Failure to consider children’s opinions may have damaging effects.
Neglecting to recognise children’s participation in “smaller” decisions can erode the child’s trust in larger ones and in the people around them.
In more severe circumstances, failure to recognise and facilitate a child’s right to participate in significant decisions and ensure that these are demonstrably given consideration, may not only erode a child’s trust, but also create further divisions and difficulties later, at a time when the supportive relationships that are often so important for a child, may already be strained or damaged. This may be particularly so in situations where a child may be considered as competent and their viewpoint well-informed.
The level of children’s participation should be informed by their abilities and preferences (McCabeMcCabe MA. (1996). Involving children and adolescents in medical decision making: developmental and clinical considerations. Journal of Pediatric Psychology 21 (p.505–516).).
Children must be guided throughout the process and adults must ensure the conditions in which these can be met, by providing appropriate information, listening to the children and taking their opinions seriously into account.

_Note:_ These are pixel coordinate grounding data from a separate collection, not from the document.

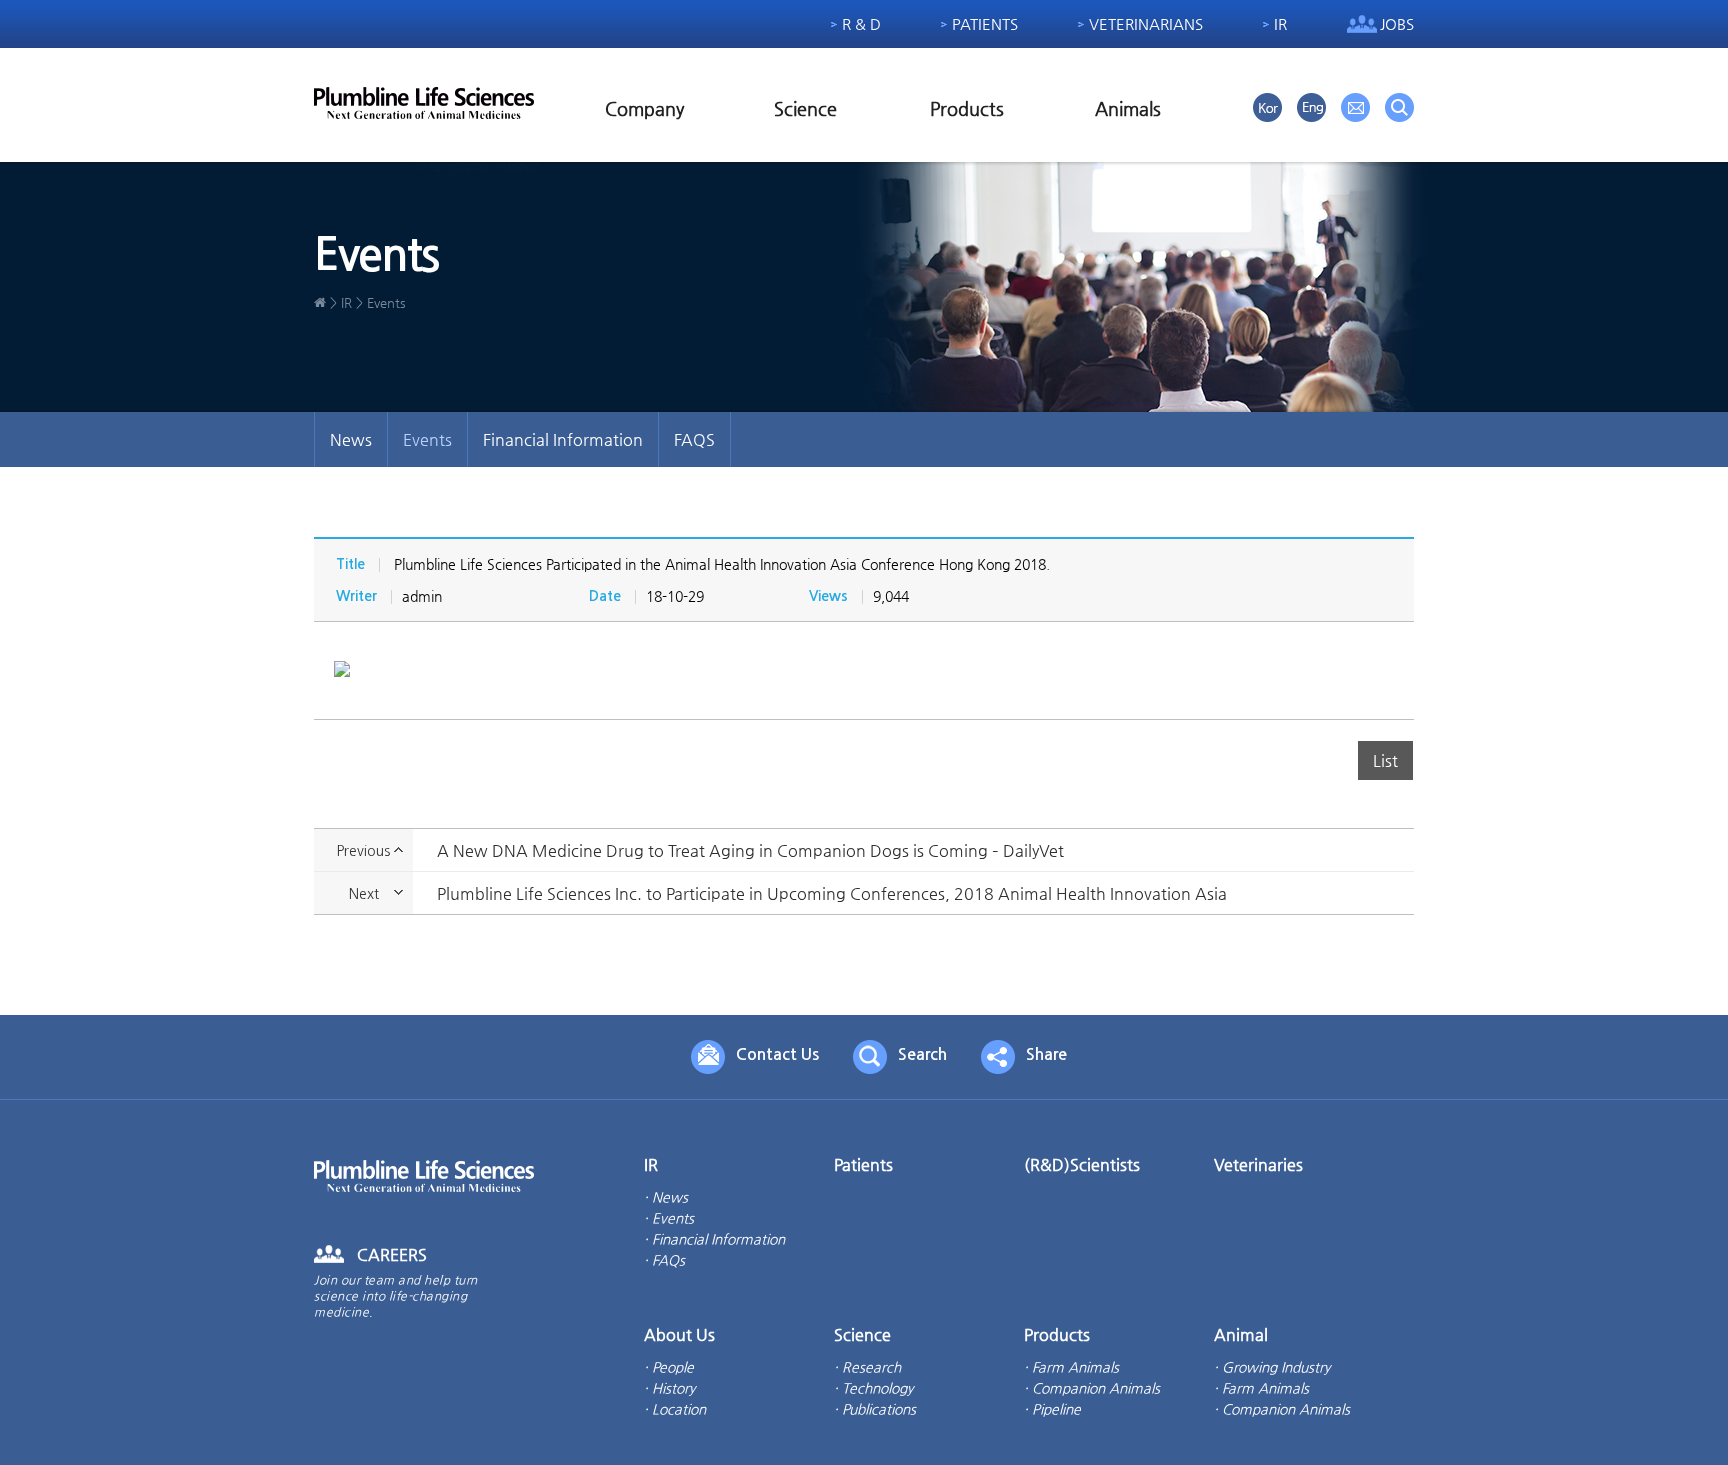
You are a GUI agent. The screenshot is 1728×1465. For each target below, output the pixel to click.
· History (669, 1388)
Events (427, 439)
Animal (1241, 1334)
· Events (669, 1218)
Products (967, 108)
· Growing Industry (1272, 1367)
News (351, 439)
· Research (867, 1367)
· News (666, 1197)
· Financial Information (714, 1239)
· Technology (873, 1388)
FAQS (694, 439)
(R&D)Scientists (1082, 1164)
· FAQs (664, 1260)
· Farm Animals (1071, 1367)
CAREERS (392, 1254)
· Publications (875, 1409)
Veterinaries (1258, 1164)
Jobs (1397, 23)
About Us (679, 1334)
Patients (985, 23)
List (1385, 760)
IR (1280, 23)
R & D (861, 23)
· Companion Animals (1092, 1388)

All efforts should be done to maximise the opportunity for any child to choose to participate in decisions regarding their health if they choose, at the highest level of their ability.
The confidence and competence to be involved will be gradually acquired through practice, but this does not mean that young children should not be involved as well as older children. For example, enabling children to take part in decisions of “lesser importance”, such as whether they would prefer an injection on the right or left arm or to be seated or lying down during a treatment, can instil a culture of child participation in daily clinical practice.
Respect for evolving capacities
When investigating children’s views, professionals are required to take them seriously and to recognise the diverse and evolving capacities of each individual child.
Children can form and express views already from an early age but the nature of their participation, and the range of decisions in which they are involved, will necessarily increase in accordance with their age and evolving capacities. This requires professionals to recognise the diverse capacities of each individual child and tailor their interactions with them in a way that neither overestimates nor underestimates their capacity.
For some professionals or other adults, this may be a fundamental shift from the way they view children, by not seeing age as a barrier. Clearly, very young children or for instance, some children with disabilities, cannot do certain things just as some adults have limited capabilities. This should not bring into question or negate the capacities that they do have, nor the need to support them in expressing these or having them recognised.
Children can make or contribute to complex decisions.
"LISTEN – ACT – CHANGE” - Council of Europe handbook on children’s participation (page 38).
A starting point for identifying a reasonable treatment decision for a child involves weighing the benefits against the burdens of a proposed treatment or research in the context of what is known of the patient’s values, beliefs, family relationships and cultural norms.